Ma può bastare un mutamento tecnologico ad innescare un terremoto societario, mettendo in moto un’operazione delle dimensioni di una finanziaria, 20 miliardi di euro, che non solo non crea valore perché causa una diluizione del risultato del gruppo - come aveva più volte sottolineato lo stesso presidente Telecom in passato - ma riporta l’indebitamento consolidato netto a livelli da capogiro, fino ad oltre 44 miliardi, rispetto ai 30 di oggi? Evidentemente no, se è vero che anche Bt, che attualmente è considerata la stella polare del settore, dopo aver dismesso le attività di telefonia mobile ha fatto marcia indietro semplicemente grazie ad un’alleanza con Vodafone. La convergenza di può anche realizzare con l’affitto delle frequenze: non serve comprarsi un operatore. Il modello France Télécom, il gruppo che quest’anno ha ripreso possesso della controllata Orange, non è l’unico esistente.

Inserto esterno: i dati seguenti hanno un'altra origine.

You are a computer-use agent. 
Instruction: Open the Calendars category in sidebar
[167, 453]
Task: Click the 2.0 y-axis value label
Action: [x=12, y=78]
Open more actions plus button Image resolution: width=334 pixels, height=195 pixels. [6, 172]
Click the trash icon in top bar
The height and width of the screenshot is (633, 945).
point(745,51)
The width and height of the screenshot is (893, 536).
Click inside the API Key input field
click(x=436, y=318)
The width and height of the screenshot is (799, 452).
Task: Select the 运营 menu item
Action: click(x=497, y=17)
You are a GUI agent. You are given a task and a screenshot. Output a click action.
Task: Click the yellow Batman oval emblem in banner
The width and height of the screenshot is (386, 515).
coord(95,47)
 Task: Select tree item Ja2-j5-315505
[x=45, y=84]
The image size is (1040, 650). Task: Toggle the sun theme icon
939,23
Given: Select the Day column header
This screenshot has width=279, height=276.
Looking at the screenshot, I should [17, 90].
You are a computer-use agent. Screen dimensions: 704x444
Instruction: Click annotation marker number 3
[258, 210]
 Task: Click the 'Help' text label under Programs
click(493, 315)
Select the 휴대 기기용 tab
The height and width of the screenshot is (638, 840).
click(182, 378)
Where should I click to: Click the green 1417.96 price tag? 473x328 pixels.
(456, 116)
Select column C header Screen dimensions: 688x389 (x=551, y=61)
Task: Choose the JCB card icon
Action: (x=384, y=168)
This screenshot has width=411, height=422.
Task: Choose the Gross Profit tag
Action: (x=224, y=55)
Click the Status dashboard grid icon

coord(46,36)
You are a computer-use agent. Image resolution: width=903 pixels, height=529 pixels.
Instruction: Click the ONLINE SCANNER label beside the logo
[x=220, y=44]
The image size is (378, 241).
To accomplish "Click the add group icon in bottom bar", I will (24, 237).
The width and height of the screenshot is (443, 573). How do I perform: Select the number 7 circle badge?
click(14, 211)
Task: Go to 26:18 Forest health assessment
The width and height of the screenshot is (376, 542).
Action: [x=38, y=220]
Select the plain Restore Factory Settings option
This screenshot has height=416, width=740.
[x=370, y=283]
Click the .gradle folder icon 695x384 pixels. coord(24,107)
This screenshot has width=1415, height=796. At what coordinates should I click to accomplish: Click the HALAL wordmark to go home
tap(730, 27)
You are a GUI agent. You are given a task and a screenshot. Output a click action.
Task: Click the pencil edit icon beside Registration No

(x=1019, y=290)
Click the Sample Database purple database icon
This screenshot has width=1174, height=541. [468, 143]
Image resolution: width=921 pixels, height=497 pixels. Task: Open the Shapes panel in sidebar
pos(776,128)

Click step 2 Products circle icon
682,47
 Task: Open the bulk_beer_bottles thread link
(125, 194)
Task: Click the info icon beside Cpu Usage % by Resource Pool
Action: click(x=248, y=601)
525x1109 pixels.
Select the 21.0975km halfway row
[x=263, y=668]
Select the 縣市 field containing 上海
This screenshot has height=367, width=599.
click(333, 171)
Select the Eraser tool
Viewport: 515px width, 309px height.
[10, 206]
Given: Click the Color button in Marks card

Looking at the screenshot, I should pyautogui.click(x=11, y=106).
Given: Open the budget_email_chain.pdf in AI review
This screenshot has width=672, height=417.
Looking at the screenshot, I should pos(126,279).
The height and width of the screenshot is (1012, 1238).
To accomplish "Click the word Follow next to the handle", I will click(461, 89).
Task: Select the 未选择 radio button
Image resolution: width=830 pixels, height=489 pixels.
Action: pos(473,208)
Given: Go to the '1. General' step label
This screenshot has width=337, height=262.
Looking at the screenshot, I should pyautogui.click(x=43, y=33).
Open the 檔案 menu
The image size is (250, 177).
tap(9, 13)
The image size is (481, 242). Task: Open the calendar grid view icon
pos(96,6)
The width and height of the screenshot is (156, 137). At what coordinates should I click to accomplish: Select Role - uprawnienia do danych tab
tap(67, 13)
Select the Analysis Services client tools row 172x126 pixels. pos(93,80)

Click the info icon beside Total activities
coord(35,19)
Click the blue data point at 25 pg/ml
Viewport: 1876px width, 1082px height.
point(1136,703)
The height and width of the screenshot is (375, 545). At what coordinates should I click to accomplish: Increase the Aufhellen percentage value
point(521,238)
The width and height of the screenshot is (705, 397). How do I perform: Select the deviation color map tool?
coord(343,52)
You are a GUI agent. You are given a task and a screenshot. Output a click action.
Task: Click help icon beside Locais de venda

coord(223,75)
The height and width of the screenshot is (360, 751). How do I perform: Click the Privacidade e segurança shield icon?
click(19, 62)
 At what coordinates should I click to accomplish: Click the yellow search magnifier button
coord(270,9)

Dovrà esserci allora un motivo più convicente, e andrà cercato nel secondo punto elencato ieri da Tronchetti Provera, e cioè la diminuzione dell’indebitamento Telecom, che è sceso da 33 a 30 miliardi nei primi nove mesi del 2004. Un miglioramento che ha consentito alla scatola che controlla a monte il gruppo, e cioè Olimpia, di rinegoziare all’inizio del mese scorso il 75% dei debiti finanziari. Con un ulteriore credito da 2,4 miliardi erogato da un pool di istituti guidato da Intesa e Unicredito, oltre che da Capitalia. Le stesse banche che si preparano a finanziare la nuova avventura di Tronchetti Provera, con un prestito da 12 miliardi. Le prime due hanno già pronto anche il paracadute per uscire: con un’opzione per vendere nel 2006 le quote detenute in Olimpia (il 16,8%) ad un prezzo al riparo da ogni minusvalenza (corrispondente al valore di carico dei titoli Telecom, che supera i 5 euro, contro i 2,9 della quotazione corrente). Da qui a quella data si tratterà di spremere il più possibile dalla pancia di Tim, che si aspetta un margine operativo lordo di 6,5 miliardi. Alla faccia di ogni logica industriale e di ogni criterio di corporate governance.